“Then He took the cup, and when He had given thanks He gave it to them, and they all drank from it. And He said to them, ‘This is My blood of the new covenant, which is shed for many.’” Mark 14:23–24
How amazing it is to see the Son of God, the Creator of all things, giving thanks to the Father for the bread and wine! By His incarnation into flesh and blood, the Lord Jesus partook with us in all the difficulties, demands, and duties of our humanity.
By His mighty act of humility, God the Son stepped down into history (Phil. 2:5–9) to share with us in all that it means to be human: bearing trials, temptations, and sorrow—yet without sin. I believe that this is what the author of Hebrews means when he calls Jesus, “the author and finisher of our faith” (Heb. 12:2). He is not only the source and object of all that we believe, but in His life, He is the absolute embodiment of faith in action. This is why His very name is “Faithful and True” (Rev. 19:11).
It was necessary that He who cast the stars into space and named them all (Psalm 147:4; Isa. 40:26) should also share in our frailty and understand, by experience, the sorrows that mankind suffers as the consequence of sin. Only in this way could He be perfected as our High Priest (Heb. 5:8–10) and go to the cross “for the joy that was set before Him” (Heb. 12:2), knowing that, by His sacrifice, the debt of sin would be paid, and deliverance from its curse provided.
And so, as He met in the Upper Room on the night before the crucifixion—the night dedicated to the Passover—He took in His hands bread and wine. What thoughts might have passed through His mind as He held those simple emblems? Someone had labored long over the field that raised that wheat. Some woman had likely worked over a hot fire to bake that bread. How much watchfulness and anxiety, perhaps sweat and tears, had gone into that vineyard which produced the wine?
We are simply told, “He [gave] thanks” (Mark 14:23). We are not given His words in that brief prayer of thanksgiving, but we have a hint. He then said, “this is My body … This is My blood of the new covenant” (Mark 14:22, 24). In essence, He was thanking the Father for sending Him into the world to break the bondage of sin and to liberate the human race.
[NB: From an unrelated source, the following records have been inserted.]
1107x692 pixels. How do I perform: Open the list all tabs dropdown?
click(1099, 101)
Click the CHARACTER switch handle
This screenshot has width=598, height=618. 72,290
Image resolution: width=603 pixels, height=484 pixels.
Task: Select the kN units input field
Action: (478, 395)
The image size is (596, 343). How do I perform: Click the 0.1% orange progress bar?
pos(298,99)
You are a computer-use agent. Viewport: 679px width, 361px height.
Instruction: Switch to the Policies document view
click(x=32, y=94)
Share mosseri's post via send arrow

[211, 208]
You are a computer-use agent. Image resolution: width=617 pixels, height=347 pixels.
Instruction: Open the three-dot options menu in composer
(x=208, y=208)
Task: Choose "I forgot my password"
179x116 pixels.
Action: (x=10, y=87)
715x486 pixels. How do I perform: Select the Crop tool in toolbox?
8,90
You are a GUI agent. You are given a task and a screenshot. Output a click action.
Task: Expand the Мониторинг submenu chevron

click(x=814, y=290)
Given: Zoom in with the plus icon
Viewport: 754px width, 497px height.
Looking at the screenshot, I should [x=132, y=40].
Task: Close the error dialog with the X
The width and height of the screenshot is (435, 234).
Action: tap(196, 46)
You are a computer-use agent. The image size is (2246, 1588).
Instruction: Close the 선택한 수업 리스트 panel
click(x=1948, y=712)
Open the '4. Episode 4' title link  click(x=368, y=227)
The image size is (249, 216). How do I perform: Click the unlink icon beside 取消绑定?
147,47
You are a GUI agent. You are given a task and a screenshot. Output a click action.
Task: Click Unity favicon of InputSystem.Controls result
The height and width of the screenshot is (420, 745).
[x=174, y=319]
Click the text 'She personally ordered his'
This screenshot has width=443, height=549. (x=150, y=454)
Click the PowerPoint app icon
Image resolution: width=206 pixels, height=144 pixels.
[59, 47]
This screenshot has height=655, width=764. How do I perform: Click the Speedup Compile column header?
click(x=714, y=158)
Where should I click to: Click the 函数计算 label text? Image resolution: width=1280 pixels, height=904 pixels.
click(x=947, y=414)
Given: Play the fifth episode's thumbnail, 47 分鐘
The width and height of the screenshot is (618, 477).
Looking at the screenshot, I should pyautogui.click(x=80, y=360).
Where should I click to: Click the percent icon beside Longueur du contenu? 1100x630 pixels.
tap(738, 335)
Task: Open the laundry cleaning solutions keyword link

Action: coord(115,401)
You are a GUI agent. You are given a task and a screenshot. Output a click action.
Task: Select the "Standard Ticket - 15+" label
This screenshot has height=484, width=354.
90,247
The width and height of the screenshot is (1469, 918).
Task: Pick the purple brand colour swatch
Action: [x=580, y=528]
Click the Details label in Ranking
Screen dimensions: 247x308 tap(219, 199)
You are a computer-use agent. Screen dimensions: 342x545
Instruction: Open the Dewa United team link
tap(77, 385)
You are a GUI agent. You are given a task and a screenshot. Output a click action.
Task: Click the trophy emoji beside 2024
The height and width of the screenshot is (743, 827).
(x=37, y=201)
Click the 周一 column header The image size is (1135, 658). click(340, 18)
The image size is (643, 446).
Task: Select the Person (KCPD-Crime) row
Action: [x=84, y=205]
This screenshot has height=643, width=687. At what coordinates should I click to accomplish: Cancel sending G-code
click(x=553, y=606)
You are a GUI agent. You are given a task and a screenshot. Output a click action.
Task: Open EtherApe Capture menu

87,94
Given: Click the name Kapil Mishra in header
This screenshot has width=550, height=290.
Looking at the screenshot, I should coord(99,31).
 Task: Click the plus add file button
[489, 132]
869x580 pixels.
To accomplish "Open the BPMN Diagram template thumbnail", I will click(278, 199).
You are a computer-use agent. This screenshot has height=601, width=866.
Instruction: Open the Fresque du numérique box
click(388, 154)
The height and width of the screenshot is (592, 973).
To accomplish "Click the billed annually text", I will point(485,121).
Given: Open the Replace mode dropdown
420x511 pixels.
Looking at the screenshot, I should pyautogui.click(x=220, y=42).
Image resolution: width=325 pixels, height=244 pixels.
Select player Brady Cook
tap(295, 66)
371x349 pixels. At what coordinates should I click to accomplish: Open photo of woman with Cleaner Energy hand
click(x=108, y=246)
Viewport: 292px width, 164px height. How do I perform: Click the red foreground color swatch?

Perhaps He was also thinking of the precious gift that the Father had promised to give to Him—the Bride—made up of all who would believe (John 6:37; 10:28–29).
How much greater ought our gratitude be to Him who has done so much for us?
May our Thanksgiving be not one holiday in the year, but rather, a moment-by-moment lifestyle of gratitude and praise to our mighty, yet humble Savior!